DMI.OR.ID, JAKARTA – Buku adalah jendela dan wadah ilmu pengetahuan. Sedangkan penulis buku bertugas menyusun, mengumpulkan, memilih dan menyeleksi pokok bahasan dan tema tulisan seperti apa yang akan diuat dalam bukunya.

Sekretaris Departemen Dakwah dan Pengkajian Pimpinan Pusat (PP) Dewan Masjid Indonesia (DMI), Ustaz Drs. H. Ahmad Yani, kembali menghasilkan karya intelektualnya dalam bentuk buku berjudul Iman Yang Hidup.

“Iman itu harus hidup sehingga dapat memberi warna dan pengaruh positif. Namun yang amat disayangkan, banyak orang yang imannya mati atau hidup segan mati tak mau.¬†Akibatnya iman hanya sekadar pengakuan, tetapi Allah Subhanahu Wata’ala (SWT) tidak mau mengakuinya.” tutur Ahmad Yani pada Rabu (2/12) petang.

Iman yang Hidup, lanjutnya, adalah buku ke-35 karyanya yang Insya Allah terbit pada pertengahan Desember 2015 dengan tebal 282 halaman dan dijual dengan harga terjangkau senilai Rp 50 ribu.

Menurutnya, memiliki iman atau aqidah yang benar merupakan nikmat terbesar yang kita (ummat Islam) rasakan karena dari iman yang benar itulah kita dapat menjalani kehidupan dengan arah yang benar.

“Karena itu, iman harus hidup sehingga dapat memberi arah dan warna.

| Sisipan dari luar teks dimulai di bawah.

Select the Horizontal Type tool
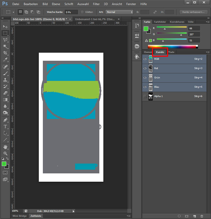Screen dimensions: 211x219 pyautogui.click(x=5, y=127)
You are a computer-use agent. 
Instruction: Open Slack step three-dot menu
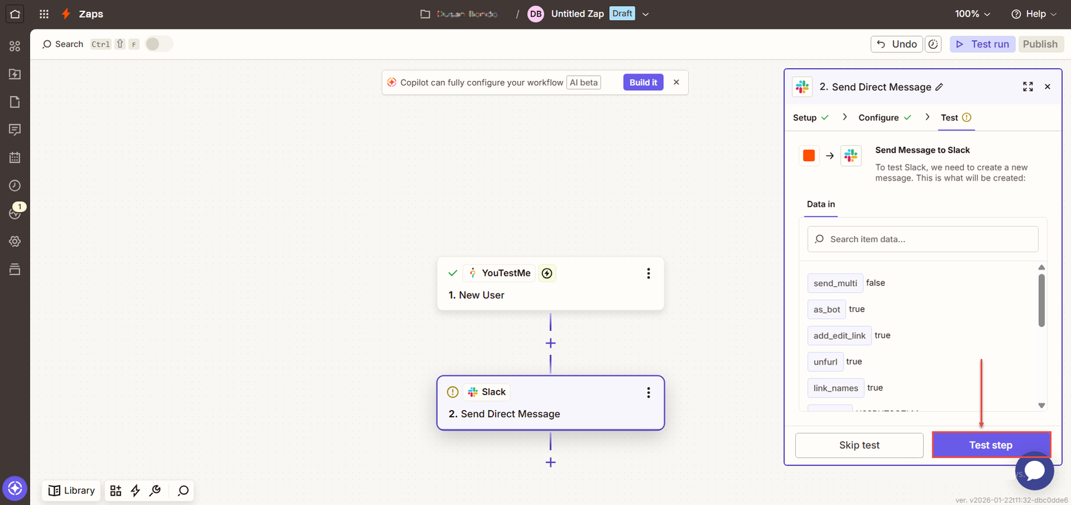pyautogui.click(x=648, y=393)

Jadi, segala sikap, ucapan dan tindakan harus kita lakukan dengan pertimbangan iman,” paparnya.

Buku ini,  lanjutnya, awalnya merupakan materi ceramah atau pengajian yang biasa penulis sampaikan di berbagai masjid dan majelis taklim serta rohani Islam perkantoran.

“Buku ini disusun secara sederhana dengan harapan kita semua memiliki kesadaran dan tekad untuk menghidupkan iman, bukan sekedar pengakuan atau pernyataan, tetapi juga iman yang diwujudkan dalam kehidupan sehari-hari,” pugkasnya.